In spite of these limitations, our systematic review adds to the current understanding of social media use in GME. Although interest in social media across GME seems to be wide and growing, its effect on education, recruitment, and professionalism remains inconclusive and understudied. Of the peer-reviewed studies we analyzed, most are descriptive in nature, highlighting resident attitudes toward social media in these three domains. Of the few studies that did include an intervention, the sample sizes were small and often lacked controls. Moreover, the results realized few tangible benefits for trainees—either in knowledge gains or in satisfaction scores. Among the studies that pertained to recruitment and professionalism, most were cross-sectional in design and used online surveys to capture resident attitudes toward platform-based content. Apart from the identification of trends, these studies do not allow for any associations or causal inferences.
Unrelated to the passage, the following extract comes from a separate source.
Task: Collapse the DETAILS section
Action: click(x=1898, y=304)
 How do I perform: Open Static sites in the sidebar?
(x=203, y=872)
Despite increasing use of these technologies by residents and medical educators, the adoption of social media into GME remains in its early stages. Further high-quality research is necessary such that the effectiveness of the platforms can be measured with validated instruments. In addition to moving toward intervention-based studies, researchers ought to be consistent in the outcomes they use so that results across studies can be compared. Given that this is a relatively new area of research, a qualitative approach offers value, particularly with hypothesis generation. However, among the qualitative studies included here,16,21,22,34,35,37,39 only two21,22 of the seven used focus groups or one-on-one interviews. Additionally, only one study conveyed their findings to the participants whom they studied. Future studies might follow the lead of Sherbino and colleagues22 and reengage the GME community such that findings can shape attitudes and practice.

Beyond improvements in methodology, future studies might also focus on pragmatism. What might be most useful to residents is if study findings offered practical instruction on how they should incorporate social media platforms into their resident experience in real time. Overall, further research is needed such that a best practice approach can be developed for trainees and program leaders.